Ayant adhéré à la Convention, la Belgique est d’ailleurs contrainte de mettre en place ce type de politiques. Mais notre pays est-il un bon élève ? D’après Sylvie Lausberg, il resterait des efforts à faire.
Éducation sexuelle, formation, etc.
Prenons l’exemple de l’éducation la vie relationnelle, affective et sexuelle (EVRAS), autrement dit les cours d’éducation sexuelle. Certes, ils sont obligatoires dans l’enseignement de la Communauté française depuis 2011 mais rien ne précise ni la durée, ni les acteurs, ni les programmes. "Qu’est-ce qui a changé en dix ans ? Strictement rien. Alors que c’est là que se jouent les relations futures", s’insurge la présidente du CFFB.
Si des efforts louables ont été effectués pour généraliser ces enseignements, il semblerait qu’ils ne soient pas abordés de manière systématique
A ce propos, le Grevio (l’organe qui veille à la mise en œuvre de la Convention d’Istanbul) dresse le même constat. "Si des efforts louables ont été effectués pour généraliser ces enseignements, il semblerait qu’ils ne soient pas abordés de manière systématique", peut-on lire dans le rapport de 2020.
►►► À lire aussi : Données statistiques sur les violences envers les femmes : la Belgique à la traîne ?
Autre écueil, celui de la formation et de la détection précoce de la violence. "Le GREVIO encourage vivement les autorités belges à prendre des mesures pour renforcer la formation initiale et continue des professionnels pertinents ayant affaire aux victimes ou aux auteurs de toutes les formes de violence couvertes par le champ d’application de la convention", peut-on lire dans le rapport.
Quand les violences sont exercées dans la famille, qu’attendons-nous ?
Un constat confirmé par Sylvie Lausberg. "Quand les violences sont exercées dans la famille, qu’attendons-nous ? Si nous avions du personnel formé partout, on verrait que les enfants qui vivent dans un environnement avec de la violence disent des choses. Même si ce n’est pas verbal", explique-t-elle.
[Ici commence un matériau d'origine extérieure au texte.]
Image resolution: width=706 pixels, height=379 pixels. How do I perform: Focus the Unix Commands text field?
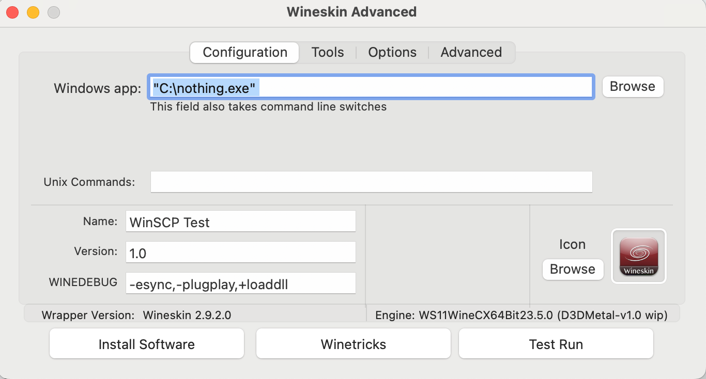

"D’autant plus que l’OMS confirme que les enfants qui sont témoins ou victimes de violence dans leur famille, sont beaucoup plus à risque d’être eux-mêmes auteurs de violences."
La prévention secondaire
Outre cette prévention primaire, les campagnes de sensibilisation peuvent elles aussi anticiper les violences, ou du moins permettre aux victimes d’être prise en charge à temps. Véhiculer les numéros d’urgence, les centres d’accueil, etc. tout cela ne peut être que bénéfique. C’est en tout cas l’avis de Yamina Zaazaa, du Centre de prévention des violences conjugales et familiales.
Or, selon elle, nous manquons de ce type de prévention en Belgique. "A chaque fois qu’on reçoit des femmes qui demandent de l’aide, elles nous disent qu’elles n’avaient pas d’informations. Les femmes victimes ne reçoivent pas l’information", remarque Yamina Zaazaa.
"Or, l’information permet aux femmes de partir et de rompre le silence plus tôt", ajoute-t-elle.